Team Whoopass

Ashley Ring
Alan Frindell

Game Name: Whoopass IV: Wrath of Whoopass
Target Platform: Windows98

How to build Whoopass IV

Load the RobotTest.dsw into Visual Studio 6.0 and select Build whoopass.exe from the Build menu.

How to start Whoopass IV

The Whoopass IV executable should be in the directory containing the images, items, robotclasses, skills, sounds, worlds subdirectories. At the prompt type
whoopass [[-n playerName] -[t { hover, johnny, dalek }] [-c gameName] |
          [ -d gameNum numDaleks]]
-n playerName Specifies the name you want to go by in the game -t { hover, johnny, dalek } Specifies the class you want your robot to be -c gameName Creates a new game called gameName, otherwise you will have to join a game -or- -d gameNum numDaleks Specifies that this should be the dalek server for game gameNum, with numDaleks daleks
Just typing whoopass sets your name to "Whoopass", your class to johnny, and puts you in join mode.

Daleks are the computer generated enemies of Whoopass. They have a simple "search and destry" AI and are most deadly in large numbers. The dalek server controls all the daleks in a particular game.

1 player creates the game, up to 3 human players may join the game, and an unlimited number of daleks can be added by running the dalek server.

How to play Whoopass IV

See our manual online at http://www/~blitz/whoopass/whoopass.html. Also mirrored in this directory here.

Optional Features Completed


Our networking uses UDP Mulitcast to transmit data between clients. For the most part it is a server-less protocol. UDP was chosen primarily for speed. TCP spends too much time retransmitting old data and sending useless header junk. By the time the old data gets to you, 10 pieces of new data have already been delayed. Each client can register a packet processor callback with the network module. The packets are read in a separate thread of execution and the packet processor is called when a packet is received. Locking issues are dealt with at the local rather than global levels.

There are two primary phases for game networking.

The "gather" phase happens before a game starts during which clients interested in hosting games wait for other players to join their game. Each game creator sends out a packet containing information regarding his game every 500 milliseconds. Every player in the join or create phase listens on 4 ports (9423-9426) and displays game information. A player can join any game that has not already started (and isn't full) by pressing 1 - 4 depending on which game he wants to join. When a player joins a game, he sends out a game information packet with his information added to the packet. The game host starts the game by pressing 's'. The only other responsibility the game host has is to seed the world with energon. For this reason, he waits 1 second after starting the game to ensure all players are in the correct listening mode, then sends the energon information. After this, the host may quit the game without aversely affecting game play.

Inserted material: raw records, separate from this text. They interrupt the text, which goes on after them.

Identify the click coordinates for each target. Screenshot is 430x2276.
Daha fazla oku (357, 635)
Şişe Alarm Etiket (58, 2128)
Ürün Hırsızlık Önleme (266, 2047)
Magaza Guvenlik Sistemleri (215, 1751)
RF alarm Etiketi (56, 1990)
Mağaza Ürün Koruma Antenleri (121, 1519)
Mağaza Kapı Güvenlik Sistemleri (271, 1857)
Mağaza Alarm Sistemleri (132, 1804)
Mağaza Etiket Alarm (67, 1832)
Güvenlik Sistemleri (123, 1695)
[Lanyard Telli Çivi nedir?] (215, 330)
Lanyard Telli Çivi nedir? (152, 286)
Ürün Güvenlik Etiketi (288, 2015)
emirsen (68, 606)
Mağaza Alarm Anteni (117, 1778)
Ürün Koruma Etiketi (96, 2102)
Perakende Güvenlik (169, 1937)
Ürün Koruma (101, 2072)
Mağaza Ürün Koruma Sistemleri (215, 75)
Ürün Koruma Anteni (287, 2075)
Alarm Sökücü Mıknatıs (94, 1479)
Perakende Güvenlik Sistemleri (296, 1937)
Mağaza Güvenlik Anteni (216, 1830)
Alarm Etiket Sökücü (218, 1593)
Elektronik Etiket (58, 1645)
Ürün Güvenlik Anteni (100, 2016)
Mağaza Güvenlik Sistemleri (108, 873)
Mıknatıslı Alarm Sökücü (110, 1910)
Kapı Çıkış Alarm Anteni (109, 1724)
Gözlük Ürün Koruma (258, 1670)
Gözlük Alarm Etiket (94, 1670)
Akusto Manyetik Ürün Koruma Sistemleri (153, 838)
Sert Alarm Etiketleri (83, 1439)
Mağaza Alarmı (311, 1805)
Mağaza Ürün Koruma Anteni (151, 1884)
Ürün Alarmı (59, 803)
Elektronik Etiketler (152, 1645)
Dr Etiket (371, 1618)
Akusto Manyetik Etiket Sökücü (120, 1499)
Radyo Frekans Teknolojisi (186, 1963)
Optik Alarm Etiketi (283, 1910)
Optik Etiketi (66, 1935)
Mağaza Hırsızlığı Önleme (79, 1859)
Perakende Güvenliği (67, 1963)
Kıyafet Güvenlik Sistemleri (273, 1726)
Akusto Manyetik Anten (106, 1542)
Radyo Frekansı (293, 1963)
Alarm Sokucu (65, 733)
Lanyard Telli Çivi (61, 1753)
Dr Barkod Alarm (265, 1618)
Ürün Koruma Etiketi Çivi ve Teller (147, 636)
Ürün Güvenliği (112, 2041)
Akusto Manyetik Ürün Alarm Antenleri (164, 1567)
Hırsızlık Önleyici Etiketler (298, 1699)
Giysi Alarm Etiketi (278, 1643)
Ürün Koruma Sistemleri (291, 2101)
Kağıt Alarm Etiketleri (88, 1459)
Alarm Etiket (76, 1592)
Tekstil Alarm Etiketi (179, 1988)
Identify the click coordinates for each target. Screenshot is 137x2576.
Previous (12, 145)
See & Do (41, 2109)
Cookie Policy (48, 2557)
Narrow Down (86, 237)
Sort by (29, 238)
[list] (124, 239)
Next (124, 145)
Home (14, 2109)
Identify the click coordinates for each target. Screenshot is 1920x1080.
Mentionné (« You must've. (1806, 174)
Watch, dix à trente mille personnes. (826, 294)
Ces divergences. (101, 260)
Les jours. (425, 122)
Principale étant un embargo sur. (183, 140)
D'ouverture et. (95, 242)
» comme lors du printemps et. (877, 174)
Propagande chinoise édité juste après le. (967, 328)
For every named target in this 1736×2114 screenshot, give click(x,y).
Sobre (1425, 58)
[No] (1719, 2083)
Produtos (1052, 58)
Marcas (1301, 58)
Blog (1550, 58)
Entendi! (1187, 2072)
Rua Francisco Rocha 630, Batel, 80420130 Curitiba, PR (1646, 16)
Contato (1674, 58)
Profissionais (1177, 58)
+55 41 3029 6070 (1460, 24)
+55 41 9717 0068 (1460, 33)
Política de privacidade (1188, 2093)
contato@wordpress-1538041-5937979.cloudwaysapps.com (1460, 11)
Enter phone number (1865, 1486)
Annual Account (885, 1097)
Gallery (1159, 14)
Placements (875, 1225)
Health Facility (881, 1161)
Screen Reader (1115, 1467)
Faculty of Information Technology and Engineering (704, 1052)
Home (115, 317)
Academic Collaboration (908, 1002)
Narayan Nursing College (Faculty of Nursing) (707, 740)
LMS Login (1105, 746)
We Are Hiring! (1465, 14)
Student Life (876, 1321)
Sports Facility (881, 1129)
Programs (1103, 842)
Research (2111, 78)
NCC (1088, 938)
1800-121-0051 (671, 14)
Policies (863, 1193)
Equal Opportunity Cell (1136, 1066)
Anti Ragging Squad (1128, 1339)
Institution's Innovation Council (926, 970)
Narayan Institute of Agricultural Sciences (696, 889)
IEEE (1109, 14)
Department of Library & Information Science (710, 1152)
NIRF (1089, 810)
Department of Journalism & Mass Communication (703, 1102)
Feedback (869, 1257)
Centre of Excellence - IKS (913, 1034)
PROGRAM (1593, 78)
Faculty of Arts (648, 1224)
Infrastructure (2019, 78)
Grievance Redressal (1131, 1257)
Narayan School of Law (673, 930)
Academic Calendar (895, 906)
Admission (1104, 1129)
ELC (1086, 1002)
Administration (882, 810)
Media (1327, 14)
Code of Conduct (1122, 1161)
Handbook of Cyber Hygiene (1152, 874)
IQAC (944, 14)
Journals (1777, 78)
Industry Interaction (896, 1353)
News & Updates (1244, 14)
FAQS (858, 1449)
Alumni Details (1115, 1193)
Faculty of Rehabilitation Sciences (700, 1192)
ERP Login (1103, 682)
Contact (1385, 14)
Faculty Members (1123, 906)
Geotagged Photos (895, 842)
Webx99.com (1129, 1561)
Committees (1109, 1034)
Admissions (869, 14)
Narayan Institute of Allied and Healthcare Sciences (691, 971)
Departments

Game state is maintained by each player broadcasting his most crucial state (position, direction, velocity, current move) every 500 milliseconds. The same information is also broadcast when the player moves or turns. Dead reckoning is used to crate smooth animation of network players. Consider this scenario: Player A pushes the up arrow key (indicating a move forward). He broadcasts his state, including his intention to move forward. All network players will update his position based on their most recent update packet, animating him from there. Within 500 milliseconds, all players will hear from him again, and update their information to keep the game in synch.

A number of other packet types are used to convey other game information:

Packet Type Function If packet gets dropped
NewEnergon All players should create a new energon at the given location There is plenty of energon in the world, this one will die eventually anyways
OpenChest All players should mark the given chest as open and not accessible to other players It does not significantly impact gameplay if two players get booty from the same chest
Animation All players should begin the specfied animation for the given player. This is used both in battle mode for weapons and wander mode for skills. Plenty of animations to go around, who wants to see them all anyways
BattleRequest The specified player is requested to do battle with the sender. This is the only packet that requires a reply. The defender must reply to the attacker with his current stats (hit points are of particular interest) Battle only takes place if both go through, worst case is you have to attack again
Attack The specified player has been attacked and should process the damage specified in this packet. Think of it as a "miss"
Deceased The specified player has died. He should exit battle mode and return to his safe zone (or to a random location, if he was a dalek) Perhaps another "reply" packet would work better here.
Gift With some probability, a deceased player will give booty to his attacker. Players don't always get gifts anyways
Quit This player has quit the game and should be removed from play. The player will be detected as having left the game automatically in 5 seconds.

*View Frustum Culling

It makes sense that we shouldn't even waste OpenGL's time rendering objects outside the viewing frustum, so we implemented view frustum culling. To obtain the world coordinates of the six clipping planes, gluUnproject is used to retrieve the 8 coordinates of the bounding volume. From these coordinates, the equations for the planes are computed and stored for later use. Because there is a lot of math involved in computing these planes, it is only performed when the camera moves.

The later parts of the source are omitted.